Paddy Ashdown: The global power shift

Paddy Ashdown claims that we are living in a moment in history where power is changing in ways it never has before. In a spellbinding talk at TEDxBrussels he outlines the three major global shifts that he sees coming.

Analysis (unattributed). The future is less likely to be what "we" want and more of what others demand. Neither of these solutions, which appear to be two ends of a continuum of US intervention policies, appear to be workable from my perspective. Policy is likely to be grounded in context and the worldwide context is very different. The US will most likely be pulling out of certain regions, developing coalitions in others, and pursuing some unilateral interventions (broadly defined to include MOOTW) in others. We also are in Age where grassroots movements worldwide are toppling oligarchy. What will replace them is uncertain, but it will be a very different world and very difficult to make unilateral policy. The US no longer has the ability to "control" what is going on although we will continue to try to shape things.

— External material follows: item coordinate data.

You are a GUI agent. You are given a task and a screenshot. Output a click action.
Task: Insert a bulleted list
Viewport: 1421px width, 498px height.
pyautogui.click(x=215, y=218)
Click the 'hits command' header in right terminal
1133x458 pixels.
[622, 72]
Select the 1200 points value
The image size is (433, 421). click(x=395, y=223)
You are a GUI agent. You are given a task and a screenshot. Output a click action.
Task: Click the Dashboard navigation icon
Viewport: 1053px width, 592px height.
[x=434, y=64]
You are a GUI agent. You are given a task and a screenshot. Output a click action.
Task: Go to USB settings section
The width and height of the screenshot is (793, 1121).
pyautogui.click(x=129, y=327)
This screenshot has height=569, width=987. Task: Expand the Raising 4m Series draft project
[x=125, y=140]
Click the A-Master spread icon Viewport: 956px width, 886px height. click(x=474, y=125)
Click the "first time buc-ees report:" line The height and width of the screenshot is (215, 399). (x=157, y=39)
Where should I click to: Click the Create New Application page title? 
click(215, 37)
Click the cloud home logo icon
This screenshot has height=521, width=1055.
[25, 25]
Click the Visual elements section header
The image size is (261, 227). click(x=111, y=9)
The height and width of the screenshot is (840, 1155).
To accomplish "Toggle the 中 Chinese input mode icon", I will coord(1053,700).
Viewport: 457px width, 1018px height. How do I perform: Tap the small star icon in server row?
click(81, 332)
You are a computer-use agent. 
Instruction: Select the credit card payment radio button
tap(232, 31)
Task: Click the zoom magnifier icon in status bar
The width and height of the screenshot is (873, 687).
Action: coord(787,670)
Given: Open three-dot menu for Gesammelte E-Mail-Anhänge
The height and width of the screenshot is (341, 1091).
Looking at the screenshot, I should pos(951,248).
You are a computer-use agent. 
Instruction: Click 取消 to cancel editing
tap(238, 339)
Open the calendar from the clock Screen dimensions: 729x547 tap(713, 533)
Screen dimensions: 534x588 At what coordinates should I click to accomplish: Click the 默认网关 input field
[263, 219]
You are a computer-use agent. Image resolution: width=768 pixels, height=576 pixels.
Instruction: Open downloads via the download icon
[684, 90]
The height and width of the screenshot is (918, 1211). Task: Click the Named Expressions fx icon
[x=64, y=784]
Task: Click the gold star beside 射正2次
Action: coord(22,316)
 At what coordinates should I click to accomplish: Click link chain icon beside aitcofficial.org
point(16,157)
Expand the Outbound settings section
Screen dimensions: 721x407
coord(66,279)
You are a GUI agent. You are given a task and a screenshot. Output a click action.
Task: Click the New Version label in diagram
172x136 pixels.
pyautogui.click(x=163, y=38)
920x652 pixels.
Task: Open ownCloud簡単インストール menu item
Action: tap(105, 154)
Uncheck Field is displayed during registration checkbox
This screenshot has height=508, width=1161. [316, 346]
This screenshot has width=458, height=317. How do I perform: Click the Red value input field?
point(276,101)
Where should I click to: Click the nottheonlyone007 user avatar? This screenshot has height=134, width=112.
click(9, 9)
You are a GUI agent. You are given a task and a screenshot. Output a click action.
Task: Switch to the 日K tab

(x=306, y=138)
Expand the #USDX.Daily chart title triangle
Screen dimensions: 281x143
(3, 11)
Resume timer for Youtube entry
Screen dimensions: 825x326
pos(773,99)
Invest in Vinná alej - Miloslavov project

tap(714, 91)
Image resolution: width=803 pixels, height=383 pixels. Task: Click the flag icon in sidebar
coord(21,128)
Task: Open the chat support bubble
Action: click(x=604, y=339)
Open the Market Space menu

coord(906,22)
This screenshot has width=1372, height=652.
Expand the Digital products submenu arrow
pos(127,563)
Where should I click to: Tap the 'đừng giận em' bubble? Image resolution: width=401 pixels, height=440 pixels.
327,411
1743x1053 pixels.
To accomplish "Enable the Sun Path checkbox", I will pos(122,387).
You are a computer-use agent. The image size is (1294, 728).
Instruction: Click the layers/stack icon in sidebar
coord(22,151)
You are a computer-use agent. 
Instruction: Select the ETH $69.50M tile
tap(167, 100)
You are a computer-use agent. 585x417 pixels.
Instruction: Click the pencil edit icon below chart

Analysis (David Betz).  My question is whether this is still insurgency or has it evolved into something else sufficiently different as to be actually something else?

Analysis (Lieutenant General Paul Van Riper, USMC (Ret.)) . Warfare is Warfare

Clausewitz allowed for this with two observations:

(1) "War is more than a chameleon that slightly adapts its characteristics to the given case."

(2) "We can thus only say that the aims a belligerent adopts, and the resources he employs . . . will also conform to the spirit of the age and to its general character."

Our current enemies have adopted wars of insurgency as the form they use to challenge us.

Analysis (Mike Few).  I wonder how the U.S. military and government should be organized to adapt to this environment? 

For the past four years, I wanted to find reoccurring patterns throughout history that reflect today. Initially, I narrowed it down to 1866-1910, but I am now convinced that we are literally in a period that reflects the beginning of the twentieth century-small protracted wars of limited ends, contested global hegemony, economic shifts with the rise of the middle class and the Industrial Revolution, and the Rise of the West with an nascent American Empire blossoming. Theodore Roosevelt rose to the challenges of the day by building the Panama Canal and sailing the Great White Fleet.

Personally, I  feel that the military lessons of Iraq, A'stan, and even Vietnam are not so much on the tactical level, but on the operational bureaucratic level- organization, planning, personnel, leadership, training, processes, etc.